Given data ▸
-- start --

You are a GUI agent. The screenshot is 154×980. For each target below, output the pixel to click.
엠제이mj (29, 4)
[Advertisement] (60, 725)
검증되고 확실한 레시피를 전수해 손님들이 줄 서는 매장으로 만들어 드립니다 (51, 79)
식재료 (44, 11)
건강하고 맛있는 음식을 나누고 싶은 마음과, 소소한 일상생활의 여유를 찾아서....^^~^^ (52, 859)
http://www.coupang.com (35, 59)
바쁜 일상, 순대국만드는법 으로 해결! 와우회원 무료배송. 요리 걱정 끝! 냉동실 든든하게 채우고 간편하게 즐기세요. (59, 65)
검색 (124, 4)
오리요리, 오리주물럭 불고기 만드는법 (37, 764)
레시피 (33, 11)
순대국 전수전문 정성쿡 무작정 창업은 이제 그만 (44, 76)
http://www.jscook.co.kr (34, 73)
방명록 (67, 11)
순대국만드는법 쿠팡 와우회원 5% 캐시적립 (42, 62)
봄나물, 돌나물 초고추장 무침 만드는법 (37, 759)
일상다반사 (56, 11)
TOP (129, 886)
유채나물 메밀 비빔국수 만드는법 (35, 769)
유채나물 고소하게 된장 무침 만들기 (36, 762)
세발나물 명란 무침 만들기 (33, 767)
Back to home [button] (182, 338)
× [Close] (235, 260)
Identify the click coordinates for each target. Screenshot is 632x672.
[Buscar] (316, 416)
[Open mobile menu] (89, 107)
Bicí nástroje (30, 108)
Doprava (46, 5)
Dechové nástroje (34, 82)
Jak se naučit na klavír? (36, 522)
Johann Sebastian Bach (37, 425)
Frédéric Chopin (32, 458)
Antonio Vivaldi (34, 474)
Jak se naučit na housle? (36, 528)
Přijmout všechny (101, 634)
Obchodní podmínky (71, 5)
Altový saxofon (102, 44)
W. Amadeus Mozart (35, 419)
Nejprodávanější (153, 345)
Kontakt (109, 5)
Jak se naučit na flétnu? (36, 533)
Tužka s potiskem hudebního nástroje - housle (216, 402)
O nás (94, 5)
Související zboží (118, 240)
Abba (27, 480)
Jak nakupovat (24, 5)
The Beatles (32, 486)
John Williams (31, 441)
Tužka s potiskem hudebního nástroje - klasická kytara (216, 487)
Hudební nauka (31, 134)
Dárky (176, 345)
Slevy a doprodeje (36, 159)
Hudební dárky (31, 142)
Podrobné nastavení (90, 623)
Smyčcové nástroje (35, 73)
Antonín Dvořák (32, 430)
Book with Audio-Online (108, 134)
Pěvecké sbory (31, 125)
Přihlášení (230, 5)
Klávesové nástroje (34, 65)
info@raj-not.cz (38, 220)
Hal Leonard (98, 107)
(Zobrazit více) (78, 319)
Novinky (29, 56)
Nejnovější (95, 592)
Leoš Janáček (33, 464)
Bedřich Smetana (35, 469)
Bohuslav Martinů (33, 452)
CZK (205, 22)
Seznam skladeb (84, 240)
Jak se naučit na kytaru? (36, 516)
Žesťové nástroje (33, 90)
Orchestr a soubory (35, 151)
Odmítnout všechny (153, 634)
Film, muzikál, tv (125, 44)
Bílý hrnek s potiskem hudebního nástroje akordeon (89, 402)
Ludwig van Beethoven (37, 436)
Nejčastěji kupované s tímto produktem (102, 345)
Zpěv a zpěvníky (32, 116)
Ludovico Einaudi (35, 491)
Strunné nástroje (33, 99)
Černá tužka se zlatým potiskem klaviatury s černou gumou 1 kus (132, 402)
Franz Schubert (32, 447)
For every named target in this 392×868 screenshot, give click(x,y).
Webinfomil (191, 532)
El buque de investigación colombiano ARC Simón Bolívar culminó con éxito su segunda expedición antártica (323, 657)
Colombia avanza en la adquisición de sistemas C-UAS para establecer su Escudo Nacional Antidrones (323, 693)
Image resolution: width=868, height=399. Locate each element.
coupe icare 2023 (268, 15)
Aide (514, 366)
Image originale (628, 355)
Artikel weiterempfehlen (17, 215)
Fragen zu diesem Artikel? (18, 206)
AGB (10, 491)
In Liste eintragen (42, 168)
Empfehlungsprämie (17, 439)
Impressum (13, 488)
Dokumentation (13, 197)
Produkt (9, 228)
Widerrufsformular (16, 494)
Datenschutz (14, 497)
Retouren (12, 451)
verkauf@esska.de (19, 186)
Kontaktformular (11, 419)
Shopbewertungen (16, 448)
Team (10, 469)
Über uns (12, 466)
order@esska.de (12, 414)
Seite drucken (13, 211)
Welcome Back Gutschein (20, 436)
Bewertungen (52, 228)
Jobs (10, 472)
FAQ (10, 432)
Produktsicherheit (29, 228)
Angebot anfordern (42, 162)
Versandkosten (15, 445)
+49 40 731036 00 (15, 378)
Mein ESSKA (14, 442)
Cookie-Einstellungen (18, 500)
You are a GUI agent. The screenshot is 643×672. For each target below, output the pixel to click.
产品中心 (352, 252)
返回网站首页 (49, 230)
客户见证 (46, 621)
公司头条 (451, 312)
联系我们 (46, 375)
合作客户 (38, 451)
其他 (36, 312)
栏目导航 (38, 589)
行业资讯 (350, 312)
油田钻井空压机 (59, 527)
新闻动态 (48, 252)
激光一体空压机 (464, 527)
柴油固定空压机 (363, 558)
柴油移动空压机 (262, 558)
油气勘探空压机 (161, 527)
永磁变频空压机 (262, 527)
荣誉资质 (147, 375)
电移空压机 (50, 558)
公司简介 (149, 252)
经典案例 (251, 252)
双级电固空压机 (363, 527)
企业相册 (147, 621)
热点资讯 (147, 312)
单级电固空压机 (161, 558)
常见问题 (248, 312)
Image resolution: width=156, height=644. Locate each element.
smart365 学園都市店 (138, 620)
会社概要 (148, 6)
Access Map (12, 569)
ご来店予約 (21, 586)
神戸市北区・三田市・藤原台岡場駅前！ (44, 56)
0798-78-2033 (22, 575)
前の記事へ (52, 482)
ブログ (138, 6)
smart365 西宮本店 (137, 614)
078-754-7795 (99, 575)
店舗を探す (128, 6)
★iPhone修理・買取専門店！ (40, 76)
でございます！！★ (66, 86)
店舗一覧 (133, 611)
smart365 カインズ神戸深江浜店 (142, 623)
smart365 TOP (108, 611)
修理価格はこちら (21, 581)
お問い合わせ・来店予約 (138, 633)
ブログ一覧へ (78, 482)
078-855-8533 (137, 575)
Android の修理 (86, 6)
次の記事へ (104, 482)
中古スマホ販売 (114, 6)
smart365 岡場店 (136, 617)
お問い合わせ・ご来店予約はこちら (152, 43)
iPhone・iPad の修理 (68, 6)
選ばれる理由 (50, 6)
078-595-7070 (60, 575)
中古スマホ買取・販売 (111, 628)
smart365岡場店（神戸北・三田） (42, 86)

-- end --

Turn every line of the records above into a numbered list, leaving out any blank lines.

1. You are a GUI agent. The screenshot is 154×980. For each target below, output the pixel to click.
2. 엠제이mj (29, 4)
3. [Advertisement] (60, 725)
4. 검증되고 확실한 레시피를 전수해 손님들이 줄 서는 매장으로 만들어 드립니다 (51, 79)
5. 식재료 (44, 11)
6. 건강하고 맛있는 음식을 나누고 싶은 마음과, 소소한 일상생활의 여유를 찾아서....^^~^^ (52, 859)
7. http://www.coupang.com (35, 59)
8. 바쁜 일상, 순대국만드는법 으로 해결! 와우회원 무료배송. 요리 걱정 끝! 냉동실 든든하게 채우고 간편하게 즐기세요. (59, 65)
9. 검색 (124, 4)
10. 오리요리, 오리주물럭 불고기 만드는법 (37, 764)
11. 레시피 (33, 11)
12. 순대국 전수전문 정성쿡 무작정 창업은 이제 그만 (44, 76)
13. http://www.jscook.co.kr (34, 73)
14. 방명록 (67, 11)
15. 순대국만드는법 쿠팡 와우회원 5% 캐시적립 (42, 62)
16. 봄나물, 돌나물 초고추장 무침 만드는법 (37, 759)
17. 일상다반사 (56, 11)
18. TOP (129, 886)
19. 유채나물 메밀 비빔국수 만드는법 (35, 769)
20. 유채나물 고소하게 된장 무침 만들기 (36, 762)
21. 세발나물 명란 무침 만들기 (33, 767)
22. Back to home [button] (182, 338)
23. × [Close] (235, 260)
24. Identify the click coordinates for each target. Screenshot is 632x672.
25. [Buscar] (316, 416)
26. [Open mobile menu] (89, 107)
27. Bicí nástroje (30, 108)
28. Doprava (46, 5)
29. Dechové nástroje (34, 82)
30. Jak se naučit na klavír? (36, 522)
31. Johann Sebastian Bach (37, 425)
32. Frédéric Chopin (32, 458)
33. Antonio Vivaldi (34, 474)
34. Jak se naučit na housle? (36, 528)
35. Přijmout všechny (101, 634)
36. Obchodní podmínky (71, 5)
37. Altový saxofon (102, 44)
38. W. Amadeus Mozart (35, 419)
39. Nejprodávanější (153, 345)
40. Kontakt (109, 5)
41. Jak se naučit na flétnu? (36, 533)
42. Tužka s potiskem hudebního nástroje - housle (216, 402)
43. O nás (94, 5)
44. Související zboží (118, 240)
45. Abba (27, 480)
46. Jak nakupovat (24, 5)
47. The Beatles (32, 486)
48. John Williams (31, 441)
49. Tužka s potiskem hudebního nástroje - klasická kytara (216, 487)
50. Hudební nauka (31, 134)
51. Dárky (176, 345)
52. Slevy a doprodeje (36, 159)
53. Hudební dárky (31, 142)
54. Podrobné nastavení (90, 623)
55. Smyčcové nástroje (35, 73)
56. Antonín Dvořák (32, 430)
57. Book with Audio-Online (108, 134)
58. Pěvecké sbory (31, 125)
59. Přihlášení (230, 5)
60. Klávesové nástroje (34, 65)
61. info@raj-not.cz (38, 220)
62. Hal Leonard (98, 107)
63. (Zobrazit více) (78, 319)
64. Novinky (29, 56)
65. Nejnovější (95, 592)
66. Leoš Janáček (33, 464)
67. Bedřich Smetana (35, 469)
68. Bohuslav Martinů (33, 452)
69. CZK (205, 22)
70. Seznam skladeb (84, 240)
71. Jak se naučit na kytaru? (36, 516)
72. Žesťové nástroje (33, 90)
73. Orchestr a soubory (35, 151)
74. Odmítnout všechny (153, 634)
75. Film, muzikál, tv (125, 44)
76. Bílý hrnek s potiskem hudebního nástroje akordeon (89, 402)
77. Ludwig van Beethoven (37, 436)
78. Nejčastěji kupované s tímto produktem (102, 345)
79. Zpěv a zpěvníky (32, 116)
80. Ludovico Einaudi (35, 491)
81. Strunné nástroje (33, 99)
82. Černá tužka se zlatým potiskem klaviatury s černou gumou 1 kus (132, 402)
83. Franz Schubert (32, 447)
84. For every named target in this 392×868 screenshot, give click(x,y).
85. Webinfomil (191, 532)
86. El buque de investigación colombiano ARC Simón Bolívar culminó con éxito su segunda expedición antártica (323, 657)
87. Colombia avanza en la adquisición de sistemas C-UAS para establecer su Escudo Nacional Antidrones (323, 693)
88. Image resolution: width=868, height=399. Locate each element.
89. coupe icare 2023 (268, 15)
90. Aide (514, 366)
91. Image originale (628, 355)
92. Artikel weiterempfehlen (17, 215)
93. Fragen zu diesem Artikel? (18, 206)
94. AGB (10, 491)
95. In Liste eintragen (42, 168)
96. Empfehlungsprämie (17, 439)
97. Impressum (13, 488)
98. Dokumentation (13, 197)
99. Produkt (9, 228)
100. Widerrufsformular (16, 494)
101. Datenschutz (14, 497)
102. Retouren (12, 451)
103. verkauf@esska.de (19, 186)
104. Kontaktformular (11, 419)
105. Shopbewertungen (16, 448)
106. Team (10, 469)
107. Über uns (12, 466)
108. order@esska.de (12, 414)
109. Seite drucken (13, 211)
110. Welcome Back Gutschein (20, 436)
111. Bewertungen (52, 228)
112. Jobs (10, 472)
113. FAQ (10, 432)
114. Produktsicherheit (29, 228)
115. Angebot anfordern (42, 162)
116. Versandkosten (15, 445)
117. +49 40 731036 00 (15, 378)
118. Mein ESSKA (14, 442)
119. Cookie-Einstellungen (18, 500)
120. You are a GUI agent. The screenshot is 643×672. For each target below, output the pixel to click.
121. 产品中心 (352, 252)
122. 返回网站首页 (49, 230)
123. 客户见证 (46, 621)
124. 公司头条 (451, 312)
125. 联系我们 (46, 375)
126. 合作客户 (38, 451)
127. 其他 (36, 312)
128. 栏目导航 (38, 589)
129. 行业资讯 (350, 312)
130. 油田钻井空压机 (59, 527)
131. 新闻动态 (48, 252)
132. 激光一体空压机 (464, 527)
133. 柴油固定空压机 (363, 558)
134. 柴油移动空压机 (262, 558)
135. 油气勘探空压机 (161, 527)
136. 永磁变频空压机 (262, 527)
137. 荣誉资质 (147, 375)
138. 电移空压机 (50, 558)
139. 公司简介 (149, 252)
140. 经典案例 (251, 252)
141. 双级电固空压机 (363, 527)
142. 企业相册 (147, 621)
143. 热点资讯 (147, 312)
144. 单级电固空压机 (161, 558)
145. 常见问题 (248, 312)
146. Image resolution: width=156, height=644. Locate each element.
147. smart365 学園都市店 (138, 620)
148. 会社概要 (148, 6)
149. Access Map (12, 569)
150. ご来店予約 (21, 586)
151. 神戸市北区・三田市・藤原台岡場駅前！ (44, 56)
152. 0798-78-2033 (22, 575)
153. 前の記事へ (52, 482)
154. ブログ (138, 6)
155. smart365 西宮本店 (137, 614)
156. 078-754-7795 (99, 575)
157. 店舗を探す (128, 6)
158. ★iPhone修理・買取専門店！ (40, 76)
159. でございます！！★ (66, 86)
160. 店舗一覧 (133, 611)
161. smart365 カインズ神戸深江浜店 (142, 623)
162. smart365 TOP (108, 611)
163. 修理価格はこちら (21, 581)
164. お問い合わせ・来店予約 (138, 633)
165. ブログ一覧へ (78, 482)
166. 078-855-8533 (137, 575)
167. Android の修理 (86, 6)
168. 次の記事へ (104, 482)
169. 中古スマホ販売 (114, 6)
170. smart365 岡場店 (136, 617)
171. お問い合わせ・ご来店予約はこちら (152, 43)
172. iPhone・iPad の修理 (68, 6)
173. 選ばれる理由 (50, 6)
174. 078-595-7070 (60, 575)
175. 中古スマホ買取・販売 (111, 628)
176. smart365岡場店（神戸北・三田） (42, 86)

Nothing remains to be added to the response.